Fragment tekstu:
******************************

Kwiaty przy krzyżu w Koniuchach

Nie możemy zapomnieć…

29 stycznia 1944 roku sowieccy partyzanci dokonali bestialskiego mordu na mieszkańcach wsi Koniuchy. W ciągu jednej nocy życie straciło 36 osób, a 14 zostało ciężko rannych. Uroczystość upamiętnienia niewinnych ofiar wojny odbyła się w Koniuchach 29 stycznia.

W kościele w Butrymańcach odprawiono Mszę św. w intencji pomordowanych mieszkańców wsi Koniuchy. Następnie przy pomniku przedstawiciele samorządu rejonu solecznickiego z merem Zdzisławem Palewiczem na czele, społeczność Gimnazjum im. Anny Krepsztul w Butrymańcach, harcerze z Solecznik, mieszkańcy Koniuch złożyli wieńce i zapalili znicze. Po południu miejsce pamięci odwiedziła też delegacja Zgromadzenia Parlamentarnego Sejmu i Senatu Rzeczypospolitej Polskiej, w skład której weszli posłowie: Małgorzata Gosiewska, Tadeusz Aziewicz, Wojciech Zubowski, Andrzej Czerwiński.

******************************

Polecenie: Dokończ tekst o uroczystości w Koniuchach, pisząc dalej od jego ostatniego zdania.

******************************

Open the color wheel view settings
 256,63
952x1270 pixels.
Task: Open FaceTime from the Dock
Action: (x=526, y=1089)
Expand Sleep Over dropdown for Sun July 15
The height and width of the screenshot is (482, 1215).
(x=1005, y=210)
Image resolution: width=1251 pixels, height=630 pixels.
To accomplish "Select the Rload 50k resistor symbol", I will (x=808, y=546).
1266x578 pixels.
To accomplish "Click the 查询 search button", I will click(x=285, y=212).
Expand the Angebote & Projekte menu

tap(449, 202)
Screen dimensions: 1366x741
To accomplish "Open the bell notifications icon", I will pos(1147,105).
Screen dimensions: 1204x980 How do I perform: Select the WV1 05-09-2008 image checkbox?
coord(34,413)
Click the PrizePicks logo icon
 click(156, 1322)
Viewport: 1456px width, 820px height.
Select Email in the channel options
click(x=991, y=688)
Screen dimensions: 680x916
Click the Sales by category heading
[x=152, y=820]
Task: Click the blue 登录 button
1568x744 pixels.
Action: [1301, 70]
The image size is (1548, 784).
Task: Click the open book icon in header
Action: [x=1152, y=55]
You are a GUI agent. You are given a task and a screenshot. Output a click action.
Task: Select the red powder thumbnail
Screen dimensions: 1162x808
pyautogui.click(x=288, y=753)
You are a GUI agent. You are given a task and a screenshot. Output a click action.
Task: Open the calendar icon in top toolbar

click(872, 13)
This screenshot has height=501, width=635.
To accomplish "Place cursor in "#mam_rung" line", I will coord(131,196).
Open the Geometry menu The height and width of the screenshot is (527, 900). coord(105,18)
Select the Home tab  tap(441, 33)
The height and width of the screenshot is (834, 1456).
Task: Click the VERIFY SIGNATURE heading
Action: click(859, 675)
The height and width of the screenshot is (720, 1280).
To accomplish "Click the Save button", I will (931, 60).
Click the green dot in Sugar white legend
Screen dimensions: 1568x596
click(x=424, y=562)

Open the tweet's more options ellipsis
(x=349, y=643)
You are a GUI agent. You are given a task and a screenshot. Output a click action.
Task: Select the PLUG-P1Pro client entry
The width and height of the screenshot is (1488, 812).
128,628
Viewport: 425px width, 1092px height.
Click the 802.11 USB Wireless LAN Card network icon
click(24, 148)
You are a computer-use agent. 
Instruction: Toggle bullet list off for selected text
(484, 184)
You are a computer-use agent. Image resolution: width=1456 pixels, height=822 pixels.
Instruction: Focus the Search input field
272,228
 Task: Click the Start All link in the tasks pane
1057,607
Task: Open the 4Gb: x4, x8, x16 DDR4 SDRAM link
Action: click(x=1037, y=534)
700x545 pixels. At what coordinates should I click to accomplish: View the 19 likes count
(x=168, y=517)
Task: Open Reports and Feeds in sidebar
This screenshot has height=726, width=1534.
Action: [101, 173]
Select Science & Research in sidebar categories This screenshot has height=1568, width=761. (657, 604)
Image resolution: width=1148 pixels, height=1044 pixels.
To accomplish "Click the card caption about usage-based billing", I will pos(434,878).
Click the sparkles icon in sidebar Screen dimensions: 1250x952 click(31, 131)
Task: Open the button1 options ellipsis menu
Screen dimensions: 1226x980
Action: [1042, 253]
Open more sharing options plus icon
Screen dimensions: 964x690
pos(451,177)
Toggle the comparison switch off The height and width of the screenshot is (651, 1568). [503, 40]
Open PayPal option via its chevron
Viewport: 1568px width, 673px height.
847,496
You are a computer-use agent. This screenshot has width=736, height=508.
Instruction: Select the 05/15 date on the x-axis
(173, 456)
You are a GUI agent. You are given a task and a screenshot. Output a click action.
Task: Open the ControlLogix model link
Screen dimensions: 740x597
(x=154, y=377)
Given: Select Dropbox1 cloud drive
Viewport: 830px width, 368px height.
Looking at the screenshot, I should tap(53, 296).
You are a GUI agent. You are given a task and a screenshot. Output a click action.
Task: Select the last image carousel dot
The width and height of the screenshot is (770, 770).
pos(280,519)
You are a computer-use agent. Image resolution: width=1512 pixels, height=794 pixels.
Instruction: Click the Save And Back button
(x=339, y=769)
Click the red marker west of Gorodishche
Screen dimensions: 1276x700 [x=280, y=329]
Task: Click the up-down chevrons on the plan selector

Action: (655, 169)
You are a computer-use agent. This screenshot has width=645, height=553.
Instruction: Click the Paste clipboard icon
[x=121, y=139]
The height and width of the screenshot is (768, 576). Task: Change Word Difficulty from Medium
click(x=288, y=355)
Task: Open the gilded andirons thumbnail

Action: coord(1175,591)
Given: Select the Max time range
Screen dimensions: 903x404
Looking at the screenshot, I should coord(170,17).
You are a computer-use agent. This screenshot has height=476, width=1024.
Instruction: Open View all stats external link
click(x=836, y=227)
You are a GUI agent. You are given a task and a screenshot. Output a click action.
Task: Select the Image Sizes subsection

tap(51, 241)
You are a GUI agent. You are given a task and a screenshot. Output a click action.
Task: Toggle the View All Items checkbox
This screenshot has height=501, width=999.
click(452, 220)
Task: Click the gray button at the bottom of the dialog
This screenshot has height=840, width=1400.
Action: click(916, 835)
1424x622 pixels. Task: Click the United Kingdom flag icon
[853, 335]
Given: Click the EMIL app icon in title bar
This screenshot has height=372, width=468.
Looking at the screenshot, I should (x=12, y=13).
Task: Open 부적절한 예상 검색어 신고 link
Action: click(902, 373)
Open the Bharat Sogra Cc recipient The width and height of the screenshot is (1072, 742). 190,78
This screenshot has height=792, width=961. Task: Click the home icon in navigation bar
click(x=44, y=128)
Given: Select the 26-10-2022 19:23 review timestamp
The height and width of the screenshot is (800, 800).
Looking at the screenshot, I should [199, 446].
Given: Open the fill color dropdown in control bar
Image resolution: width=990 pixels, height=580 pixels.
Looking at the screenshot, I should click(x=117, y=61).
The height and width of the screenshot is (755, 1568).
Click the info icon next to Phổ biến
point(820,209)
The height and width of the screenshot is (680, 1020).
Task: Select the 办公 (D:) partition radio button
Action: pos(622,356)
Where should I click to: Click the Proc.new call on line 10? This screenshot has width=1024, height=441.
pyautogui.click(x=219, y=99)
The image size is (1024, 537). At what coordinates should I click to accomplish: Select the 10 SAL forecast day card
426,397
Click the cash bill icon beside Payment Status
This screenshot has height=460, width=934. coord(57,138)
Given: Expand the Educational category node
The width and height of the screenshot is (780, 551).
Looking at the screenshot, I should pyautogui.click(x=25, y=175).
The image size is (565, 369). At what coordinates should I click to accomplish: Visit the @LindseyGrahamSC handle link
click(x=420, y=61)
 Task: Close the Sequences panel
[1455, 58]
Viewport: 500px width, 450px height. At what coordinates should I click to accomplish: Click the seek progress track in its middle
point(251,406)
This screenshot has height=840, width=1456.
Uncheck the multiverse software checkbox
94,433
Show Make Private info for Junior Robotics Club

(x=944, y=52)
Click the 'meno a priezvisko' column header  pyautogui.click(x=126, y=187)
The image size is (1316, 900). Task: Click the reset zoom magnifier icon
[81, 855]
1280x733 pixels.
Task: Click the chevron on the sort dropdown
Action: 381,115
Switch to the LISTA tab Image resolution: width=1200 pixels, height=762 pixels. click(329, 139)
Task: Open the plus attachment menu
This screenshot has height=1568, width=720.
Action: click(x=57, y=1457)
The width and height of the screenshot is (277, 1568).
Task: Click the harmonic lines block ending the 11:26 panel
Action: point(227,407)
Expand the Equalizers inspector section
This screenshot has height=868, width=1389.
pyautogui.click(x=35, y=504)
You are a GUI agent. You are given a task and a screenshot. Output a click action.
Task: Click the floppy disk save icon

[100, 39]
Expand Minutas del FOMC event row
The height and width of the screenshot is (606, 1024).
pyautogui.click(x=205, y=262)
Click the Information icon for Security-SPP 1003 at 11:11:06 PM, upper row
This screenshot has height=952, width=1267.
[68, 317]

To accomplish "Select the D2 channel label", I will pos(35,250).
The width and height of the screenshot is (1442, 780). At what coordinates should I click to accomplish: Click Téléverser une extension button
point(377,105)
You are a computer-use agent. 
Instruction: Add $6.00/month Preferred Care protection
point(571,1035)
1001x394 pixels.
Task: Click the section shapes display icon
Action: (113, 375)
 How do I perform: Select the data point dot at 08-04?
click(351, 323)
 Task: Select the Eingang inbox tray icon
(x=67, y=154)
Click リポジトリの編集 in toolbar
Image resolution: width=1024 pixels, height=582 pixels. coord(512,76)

******************************

Poprawna odpowiedź:
Przez prawie pół wieku ci, którzy stracili rodziny, znajomych, nie mogli głośno o tym nie mówić. Do Koniuch nie przyjeżdżały wycieczki, jak do nieodległych Pirciupi, wsi spalonej przez faszystów. Na ich przykładzie nie uczono młodego pokolenia historii. Nielicznymi świadkami tragicznych wydarzeń pozostał jedynie stary las, cztery ocalałe domy i stary spróchniały krzyż na cmentarzu. Nowy krzyż z wypisanymi na nim nazwiskami ofiar pojawił się w Koniuchach na początku XXI wieku, w 60. rocznicę tego wydarzenia, w 2004 roku.

Na przeciągu długich dziesięcioleci temat masakry w Koniuchach był zakazany. Historycy radzieccy przedstawiali bowiem czerwonych partyzantów jedynie w roli szlachetnych bohaterów, walczących z okupantem niemieckim, broniących ludność cywilną od hitlerowskiej machiny represyjnej. Świadkowie zbrodni, którym udało się przeżyć, w obawie o życie własne i swoich rodzin musieli zapomnieć o strasznych wydarzeniach z lat wojennych.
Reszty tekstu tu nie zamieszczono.